Theme: Last snow of winter? This Snowflake Isodoku may not be the last snowflake to fall this winter, but it will be the last snow-based puzzle from us this year.
Rules: Standard Isodoku rules, using numbers 1-8. Some rows connect across the center of the shape by following the gray lines.
Answer String: Enter the 1st “row” on the left edge, followed by a comma, followed by the 2nd “row” on the left edge.
Time Standards (highlight to view): Grandmaster = 5:00, Master = 8:15, Expert = 16:30

Nice design !
Once you wrap your head around the “rows” the actual solve is not so difficult, generally that’s my ‘problem’ with this puzzle type.
Impressive speed of releasing new puzzles !
I can’t keep up with my solving at this rate
I’m not a big fan of isosudoku, but I did enjoy the geometry on this one. The solving path felt fairly tight and relied largely on getting a feel for the geometry. I like a puzzle that sort of teaches you how to solve it on the fly.
Thanks for your comment Jack. It seems your solve followed my design goal here of teaching a bit about the geometry (like a Jigsaw Sudoku with Law of Leftovers situations) at the same time as challenging the solver with a less familiar grid. It is easy to make these puzzles very hard. It is harder to make them enjoyable.
If we are being honest here, … while it was a very intelligent design scheme, it was as convoluted as sudo-kurves, and just not all that fun to solve. It felt like work and not a pleasant diversion.
Looking forward to next week and beyond …
Yeah, I’d echo this sentiment. It’s pretty to look at, but too busy to solve on.
23:49s
Went wrong because of writing 2 same numbers in the same region (which was due to the clever tricky design which eventually led me past expert time as a result)But the solving was fun!

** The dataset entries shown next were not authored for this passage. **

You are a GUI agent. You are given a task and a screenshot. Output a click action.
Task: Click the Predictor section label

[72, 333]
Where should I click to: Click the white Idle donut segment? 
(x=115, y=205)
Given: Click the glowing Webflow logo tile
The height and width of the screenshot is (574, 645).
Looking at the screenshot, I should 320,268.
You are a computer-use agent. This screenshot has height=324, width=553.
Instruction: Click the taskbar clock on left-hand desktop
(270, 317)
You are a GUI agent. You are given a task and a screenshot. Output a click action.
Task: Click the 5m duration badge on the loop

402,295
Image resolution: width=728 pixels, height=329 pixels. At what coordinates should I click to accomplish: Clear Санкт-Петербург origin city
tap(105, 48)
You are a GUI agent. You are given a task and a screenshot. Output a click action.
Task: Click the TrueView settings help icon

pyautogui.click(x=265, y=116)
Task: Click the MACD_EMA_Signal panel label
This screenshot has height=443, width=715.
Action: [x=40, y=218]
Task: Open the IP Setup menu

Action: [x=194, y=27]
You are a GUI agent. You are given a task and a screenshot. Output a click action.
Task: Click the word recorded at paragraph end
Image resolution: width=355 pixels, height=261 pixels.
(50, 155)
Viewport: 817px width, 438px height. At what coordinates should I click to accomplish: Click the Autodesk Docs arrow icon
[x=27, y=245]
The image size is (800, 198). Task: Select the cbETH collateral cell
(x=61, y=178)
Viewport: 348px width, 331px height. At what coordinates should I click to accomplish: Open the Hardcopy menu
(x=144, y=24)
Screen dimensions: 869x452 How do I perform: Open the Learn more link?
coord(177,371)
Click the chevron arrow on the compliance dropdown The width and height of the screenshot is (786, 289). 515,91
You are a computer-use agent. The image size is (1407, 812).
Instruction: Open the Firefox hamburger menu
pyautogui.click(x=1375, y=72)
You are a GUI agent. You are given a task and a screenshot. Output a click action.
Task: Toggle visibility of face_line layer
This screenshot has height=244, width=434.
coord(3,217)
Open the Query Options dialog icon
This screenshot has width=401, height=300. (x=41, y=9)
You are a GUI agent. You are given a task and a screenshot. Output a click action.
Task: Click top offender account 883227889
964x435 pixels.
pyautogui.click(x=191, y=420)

I think the solving path here is a bit TOO narrow for my taste. After grasping the geometry and using a trick with the shading, I placed all of the 5s, 6s, and 7s, plus a few other numbers. But I finally placed an 8 on the left side of the puzzle after looking at the puzzle several times and making notations all over it; this appears to be the breakthrough I need to finish. It’s felt more like looking for a needle in a haystack than like logical thinking.
There are some symmetric (and potentially early) spots with both 5′s and 8′s that arise from a pointing pair. Specifically, a 5 that can go in the cage where the 8 starts alone and an 8 in the cage that can go where the 5 starts alone. Both follow from the same rationale, so if you encountered that 8 towards the end, you found the big break-in.